* BEGIN *

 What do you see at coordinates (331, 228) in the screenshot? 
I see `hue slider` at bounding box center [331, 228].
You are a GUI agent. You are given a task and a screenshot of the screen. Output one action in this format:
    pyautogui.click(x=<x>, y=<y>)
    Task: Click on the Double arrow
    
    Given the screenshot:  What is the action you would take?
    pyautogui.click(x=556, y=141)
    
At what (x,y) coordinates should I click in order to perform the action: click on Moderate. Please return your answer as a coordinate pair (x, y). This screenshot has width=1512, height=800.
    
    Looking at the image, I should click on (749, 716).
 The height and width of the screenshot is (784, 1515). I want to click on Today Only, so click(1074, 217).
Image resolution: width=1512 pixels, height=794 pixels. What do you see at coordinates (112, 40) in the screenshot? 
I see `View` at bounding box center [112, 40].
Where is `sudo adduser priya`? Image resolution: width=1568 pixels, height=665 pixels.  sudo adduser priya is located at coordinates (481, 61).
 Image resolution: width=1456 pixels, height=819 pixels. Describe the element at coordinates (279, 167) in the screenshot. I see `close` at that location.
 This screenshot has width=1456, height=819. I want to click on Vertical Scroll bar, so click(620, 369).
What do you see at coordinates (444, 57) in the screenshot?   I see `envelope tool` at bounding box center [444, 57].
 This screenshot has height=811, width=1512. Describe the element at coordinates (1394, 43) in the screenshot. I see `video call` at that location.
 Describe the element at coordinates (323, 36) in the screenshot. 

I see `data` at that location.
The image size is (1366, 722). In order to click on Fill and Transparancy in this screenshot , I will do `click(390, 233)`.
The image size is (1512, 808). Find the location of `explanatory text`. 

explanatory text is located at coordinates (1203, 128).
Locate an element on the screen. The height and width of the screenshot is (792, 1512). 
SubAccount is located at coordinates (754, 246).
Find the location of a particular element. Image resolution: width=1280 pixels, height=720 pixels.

* END *

=== Exercise details ===
Reproduce all of the rows above verbatim, keeping every character, space, and line break unchanged.

=== Reply ===
 What do you see at coordinates (331, 228) in the screenshot? 
I see `hue slider` at bounding box center [331, 228].
You are a GUI agent. You are given a task and a screenshot of the screen. Output one action in this format:
    pyautogui.click(x=<x>, y=<y>)
    Task: Click on the Double arrow
    
    Given the screenshot:  What is the action you would take?
    pyautogui.click(x=556, y=141)
    
At what (x,y) coordinates should I click in order to perform the action: click on Moderate. Please return your answer as a coordinate pair (x, y). This screenshot has width=1512, height=800.
    
    Looking at the image, I should click on (749, 716).
 The height and width of the screenshot is (784, 1515). I want to click on Today Only, so click(1074, 217).
Image resolution: width=1512 pixels, height=794 pixels. What do you see at coordinates (112, 40) in the screenshot? 
I see `View` at bounding box center [112, 40].
Where is `sudo adduser priya`? Image resolution: width=1568 pixels, height=665 pixels.  sudo adduser priya is located at coordinates (481, 61).
 Image resolution: width=1456 pixels, height=819 pixels. Describe the element at coordinates (279, 167) in the screenshot. I see `close` at that location.
 This screenshot has width=1456, height=819. I want to click on Vertical Scroll bar, so click(620, 369).
What do you see at coordinates (444, 57) in the screenshot?   I see `envelope tool` at bounding box center [444, 57].
 This screenshot has height=811, width=1512. Describe the element at coordinates (1394, 43) in the screenshot. I see `video call` at that location.
 Describe the element at coordinates (323, 36) in the screenshot. 

I see `data` at that location.
The image size is (1366, 722). In order to click on Fill and Transparancy in this screenshot , I will do `click(390, 233)`.
The image size is (1512, 808). Find the location of `explanatory text`. 

explanatory text is located at coordinates (1203, 128).
Locate an element on the screen. The height and width of the screenshot is (792, 1512). 
SubAccount is located at coordinates (754, 246).
Find the location of a particular element. Image resolution: width=1280 pixels, height=720 pixels.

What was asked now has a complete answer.